Она часто приходила в магазин за покупками, усаживалась там у громадной печи и болтала на ломаном английском языке с Нейлом Боннером. И он стал поджидать ее прихода. Когда она не приходила, он беспокоился и тосковал. Иногда он заставлял себя не думать о ней и встречал ее холодно, с решимостью, которая смущала и задевала ее, хотя она и догадывалась, что эта строгость была напускной. Но в большинстве случаев он встречал ее радостно, и тогда все шло хорошо, среди улыбок и смеха. А Эмос Пентли, задыхаясь, как рыба, выброшенная на песок, глухо кашлял, посматривал на них и злобно ухмылялся. Он любил жизнь, а был осужден на скорую смерть, и душа его содрогалась, когда он видел других людей, способных жить. Поэтому он возненавидел Боннера, для которого вся жизнь была впереди и глаза которого загорались радостью всякий раз, как он встречался с Джис-Ук. А сам Эмос? Да одна мысль об этой девушке могла превратить его кровохарканье в кровоизлияние.
Джис-Ук, обладавшая простым умом и не умевшая судить о сложностях жизни, читала, однако, мысли Эмоса Пентли, как открытую книгу. Не стесняясь, она предостерегала Боннера; но соображения более высшего порядка заслоняли от Боннера опасность, и он смеялся над тревогой Джис-Ук. Для него Эмос был несчастный, жалкий человек, с каждым днем все ближе подходивший к могиле. Много выстрадав сам, Боннер легко находил оправдание и для других.

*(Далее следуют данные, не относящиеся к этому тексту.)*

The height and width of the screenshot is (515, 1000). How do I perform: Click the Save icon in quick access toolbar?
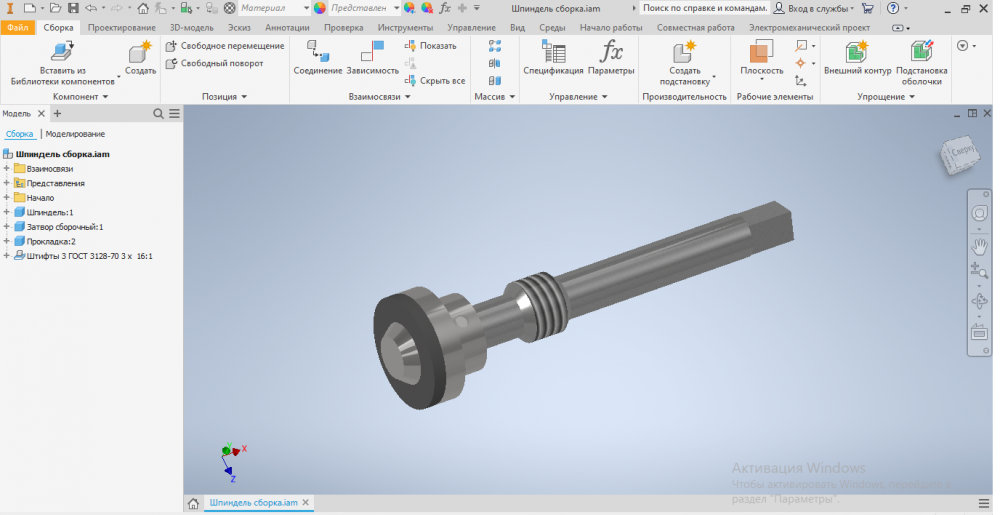tap(69, 8)
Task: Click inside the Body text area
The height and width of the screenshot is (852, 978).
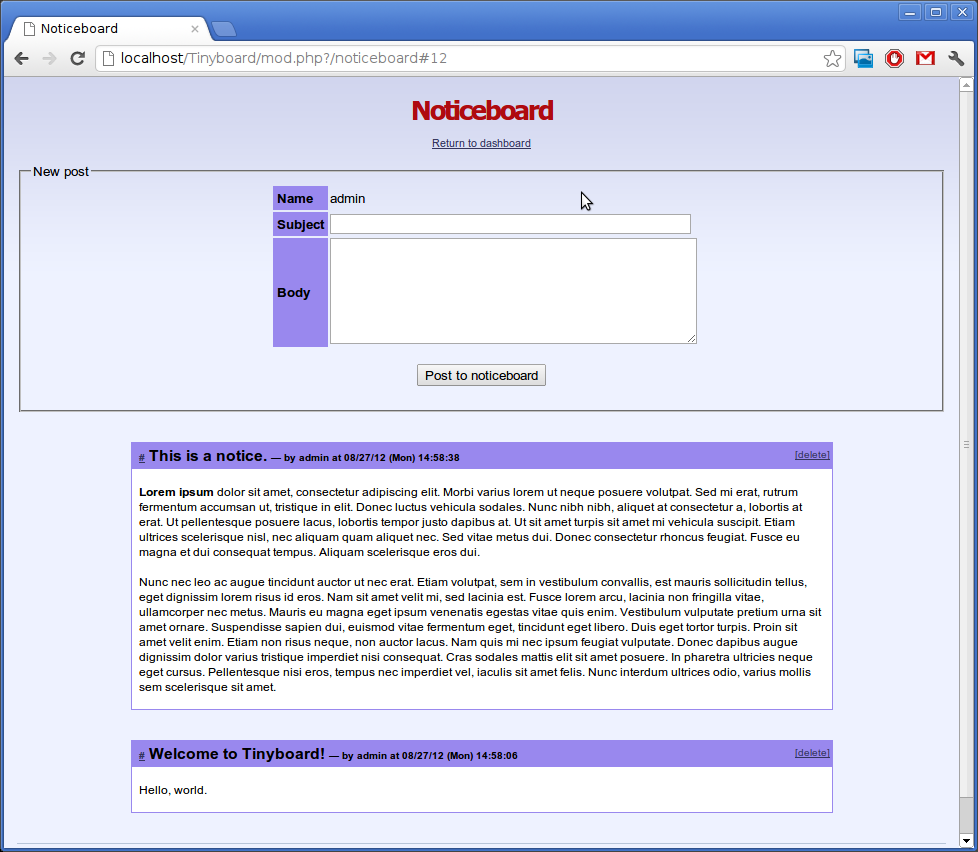Action: click(x=512, y=291)
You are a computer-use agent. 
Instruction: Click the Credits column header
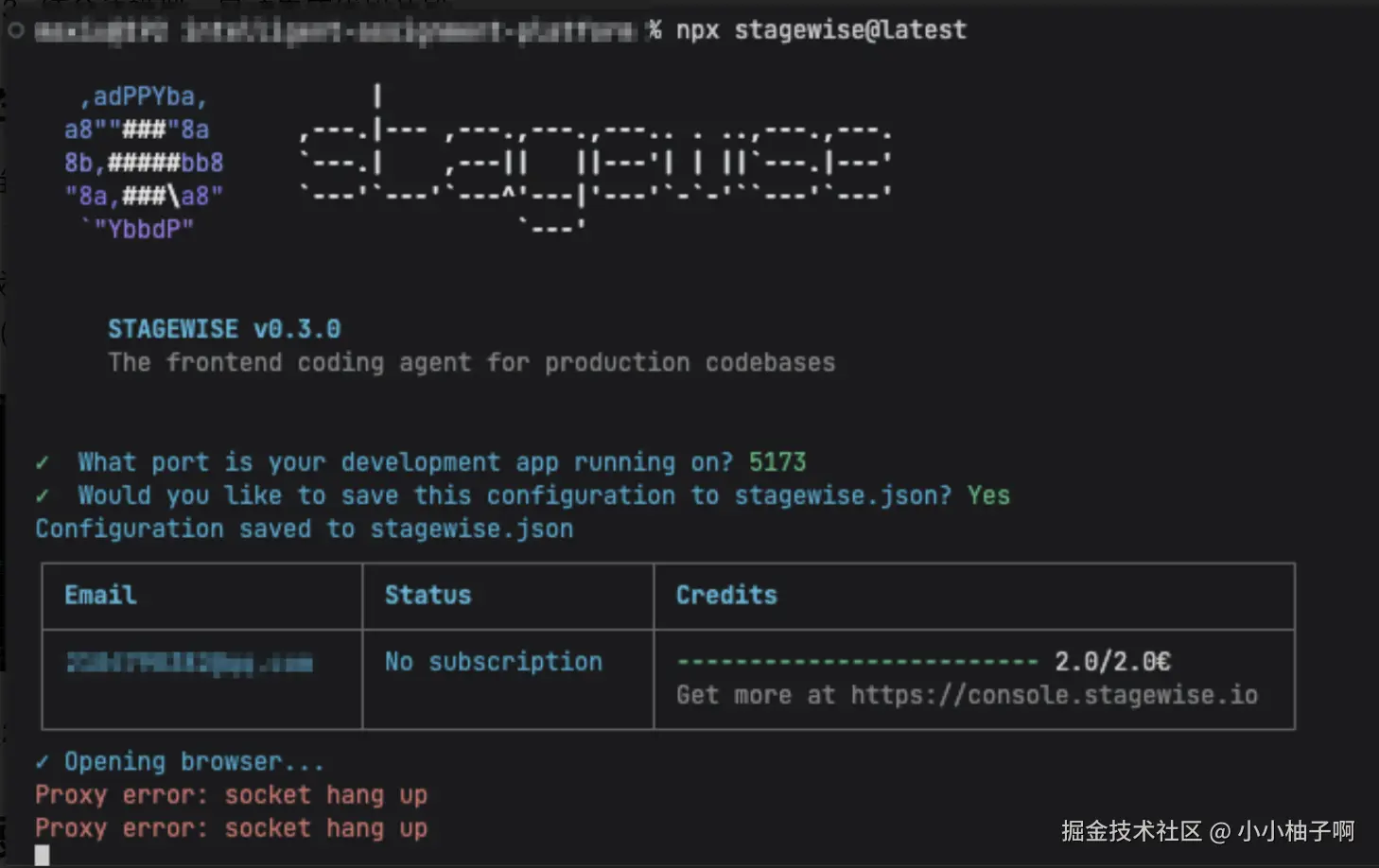tap(726, 595)
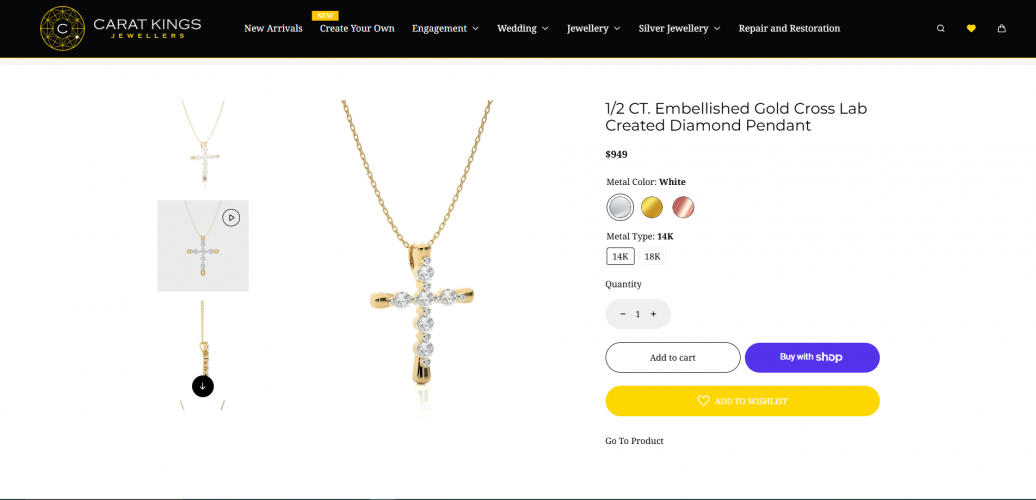The height and width of the screenshot is (500, 1036).
Task: Open wishlist heart icon in header
Action: coord(971,28)
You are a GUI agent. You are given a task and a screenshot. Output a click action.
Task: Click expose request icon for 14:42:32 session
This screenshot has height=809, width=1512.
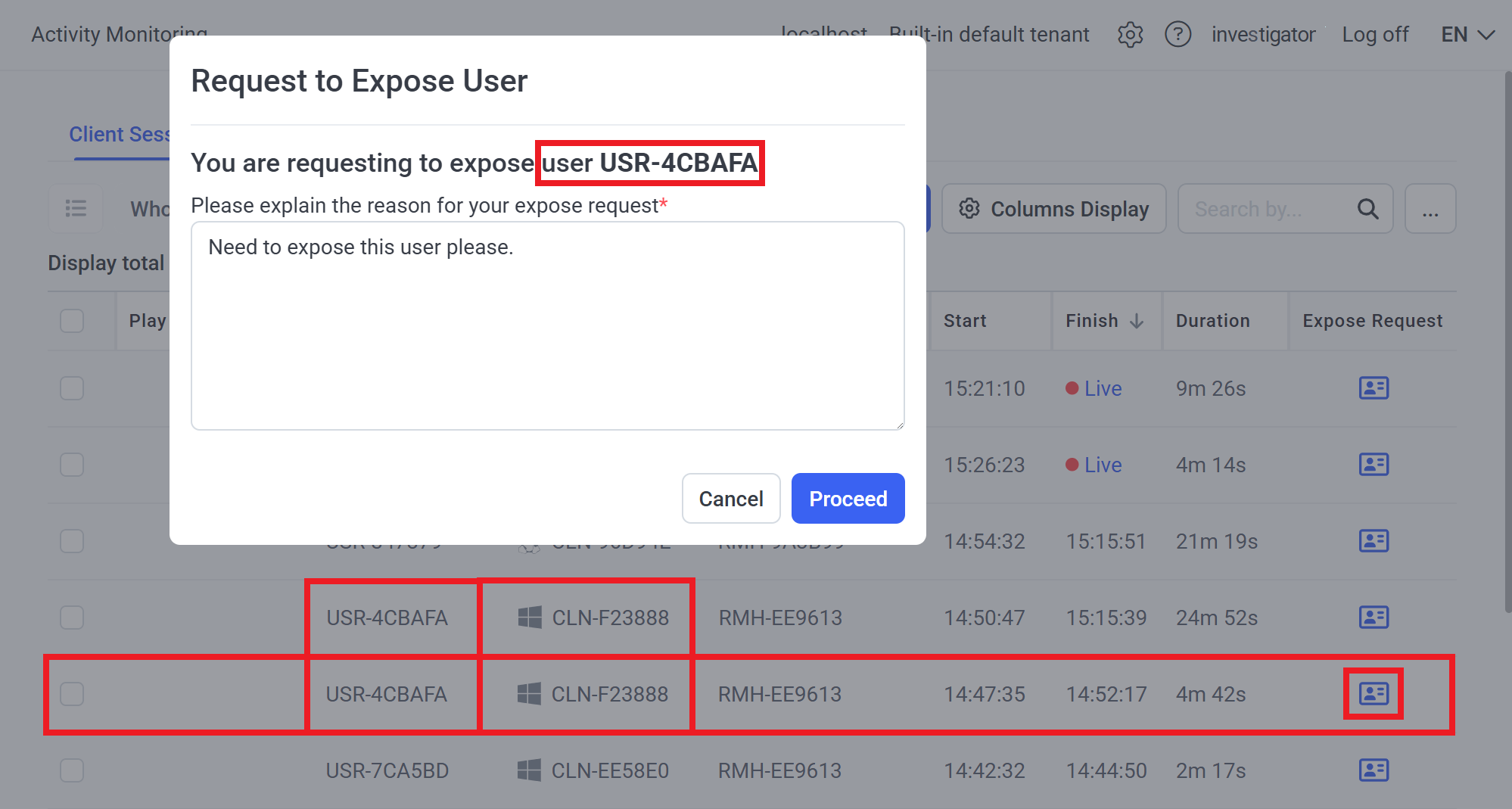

Однажды утром, когда холод был невыносим, Боннер позавтракал и отправился на склад. Джис-Ук была уже там, розовая от мороза. Она покупала мешок муки. Несколько минут спустя Боннер вышел вместе с ней, чтобы помочь ей привязать мешок к саням. Наклонившись, он вдруг почувствовал в затылке странную боль и во всем теле такое ощущение, как будто он лишается чувств. И когда он в последний раз перекинул через мешок веревку и попытался затянуть ее потуже, сердце в нем сжалось, и он повалился на землю. Дрожа всем телом, запрокинув голову назад, напрягая все члены, изгибаясь в дугу, с перекошенным ртом — он был похож на человека, у которого в пытке отрывали член за членом. Не издавая ни малейшего звука, Джис-Ук стояла возле него. Он судорожно схватил ее за обе руки, и все время, пока продолжались конвульсии, она не была в состоянии помочь ему. Спустя некоторое время схватки утихли, и он лежал слабый, в полуобморочном состоянии, с холодным потом, выступившим у него на лбу, и с пеной у рта.